Friday, October 11, 2013: 2:55 PM
Maria Teresa Alvarez-Martinez, Ph.D. , E.J. Bloustein School, IPTS, European Comission, Sevilla, Spain
Michael Lahr, Ph.D. , Bloustein School of Planning and Public Policy, Rutgers University, New Brunswick, NJ
Gaming, States and Tax Revenues—The Tortoise or the Hare: A CGE Comparative Assessment of Casino Resorts and Racinos

State tax revenues from casinos as a share of total state gaming revenues generally correlate well with the year of legalization. The share ranges from about 8.0 percent in Nevada, the first state to legalize gambling, to 47.4 percent in Pennsylvania, one of the most recent states to legalize gambling. Legal casino gaming during the past four decades has been viewed through a political lens that has enabled society to see the industry as a means of achieving a “higher purpose.” Thus, in some states tax revenues generated by gambling are earmarked for specialized public services for senior or non-ambulatory citizens or the reallocation of wealth to underprivileged groups.
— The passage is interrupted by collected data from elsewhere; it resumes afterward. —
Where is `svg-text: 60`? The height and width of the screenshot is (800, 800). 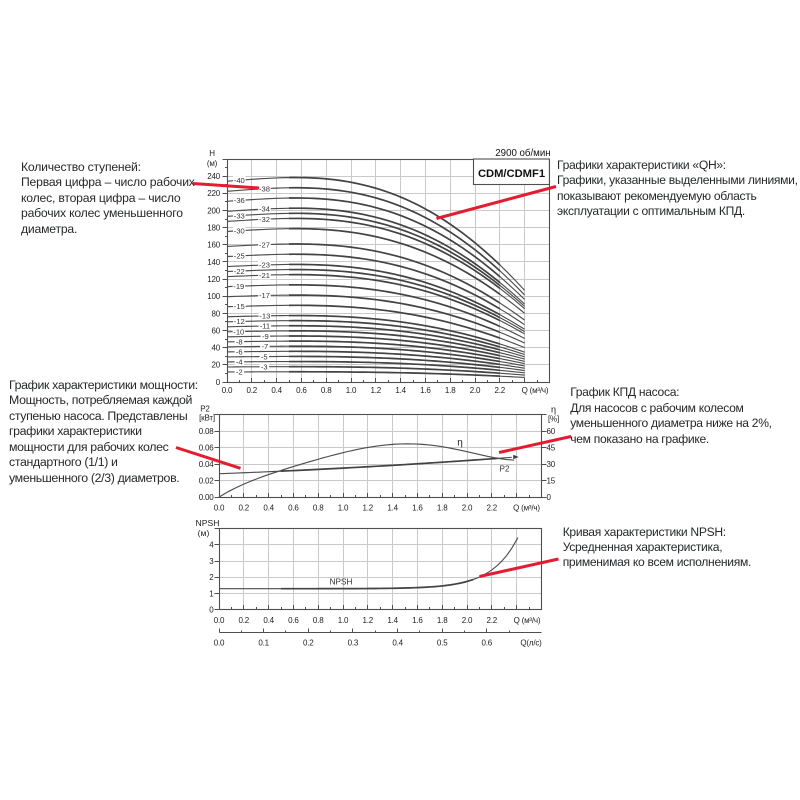
svg-text: 60 is located at coordinates (552, 432).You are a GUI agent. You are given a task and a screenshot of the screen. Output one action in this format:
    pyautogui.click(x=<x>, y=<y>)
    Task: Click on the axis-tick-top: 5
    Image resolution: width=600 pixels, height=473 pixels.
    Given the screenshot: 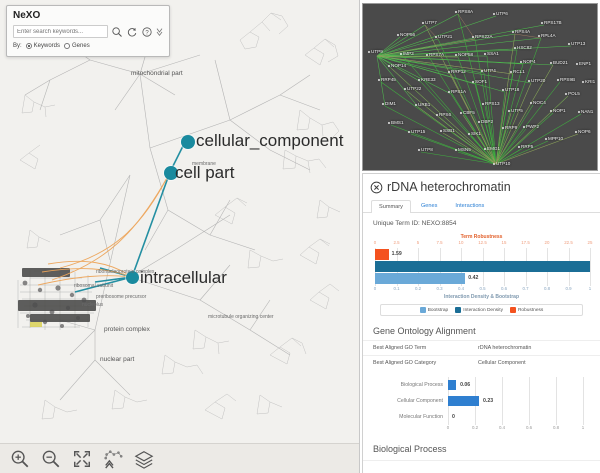 What is the action you would take?
    pyautogui.click(x=418, y=242)
    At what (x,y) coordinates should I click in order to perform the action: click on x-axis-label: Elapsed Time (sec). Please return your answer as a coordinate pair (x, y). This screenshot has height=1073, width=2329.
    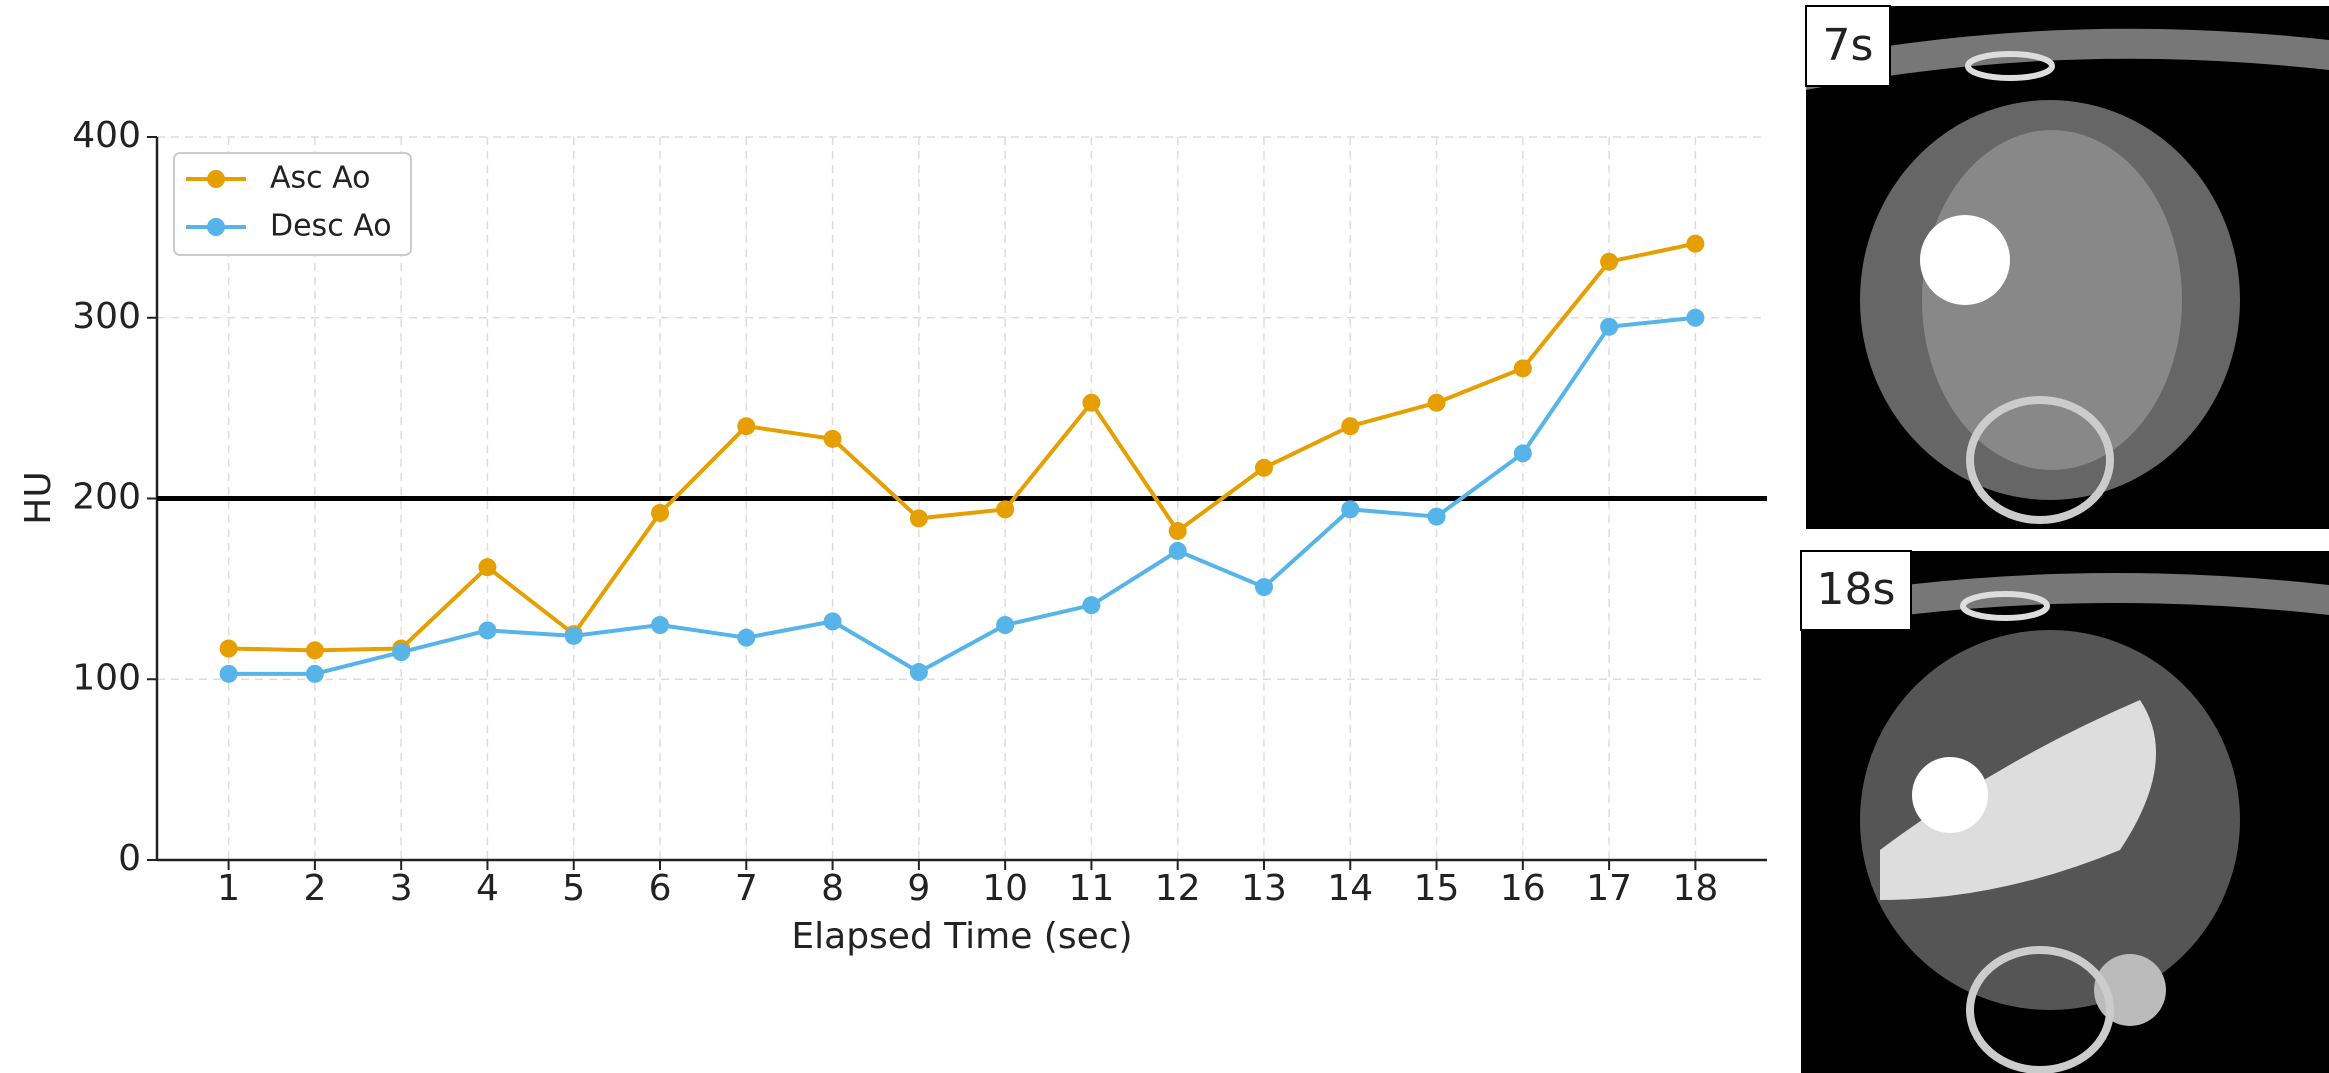
    Looking at the image, I should click on (962, 936).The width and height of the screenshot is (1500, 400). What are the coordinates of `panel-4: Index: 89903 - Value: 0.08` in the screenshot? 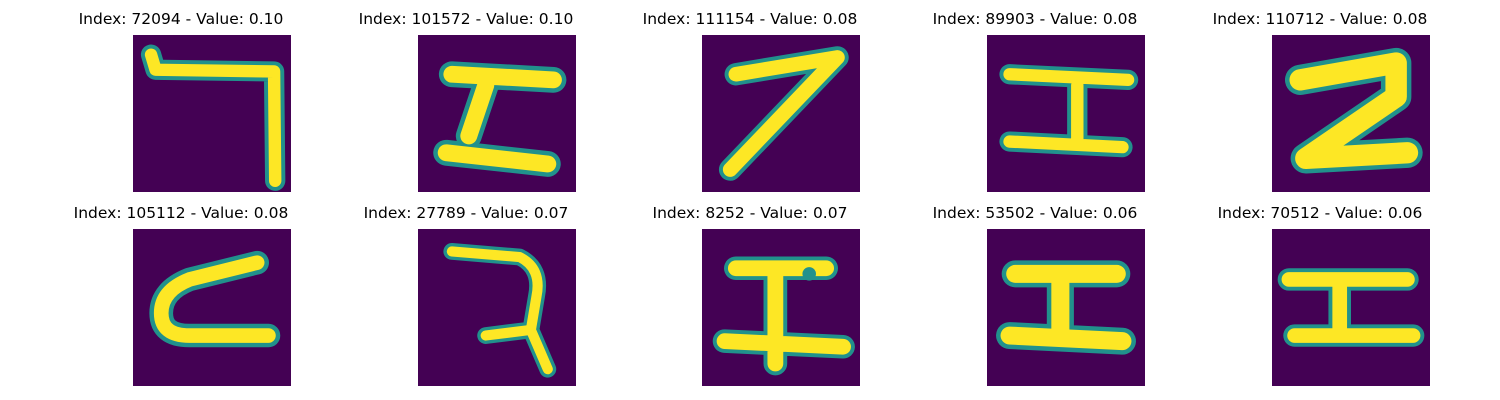 It's located at (1035, 96).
Such purposes can be fulfilled when a state captures some of the large economic benefits that can arise from legalizing a previously prohibited economic activity like casino gaming. However, heavy tax rates should dampen growth of the casino revenues in states that adopt them. Indeed, states with lower tax rates tend to have larger gaming revenue streams, what suggests that more jobs and income are generated directly by the gaming industry when lower tax rates are applied. Using a detailed computable general equilibrium model we have built for the 2010 economy, we evaluate the effects of a new form of the state’s casino industry in northern New Jersey taxed at rates similar to casinos en Pennsylvania. It is assumed a consumer capture rate for the casino that is similar to that in Pennsylvania.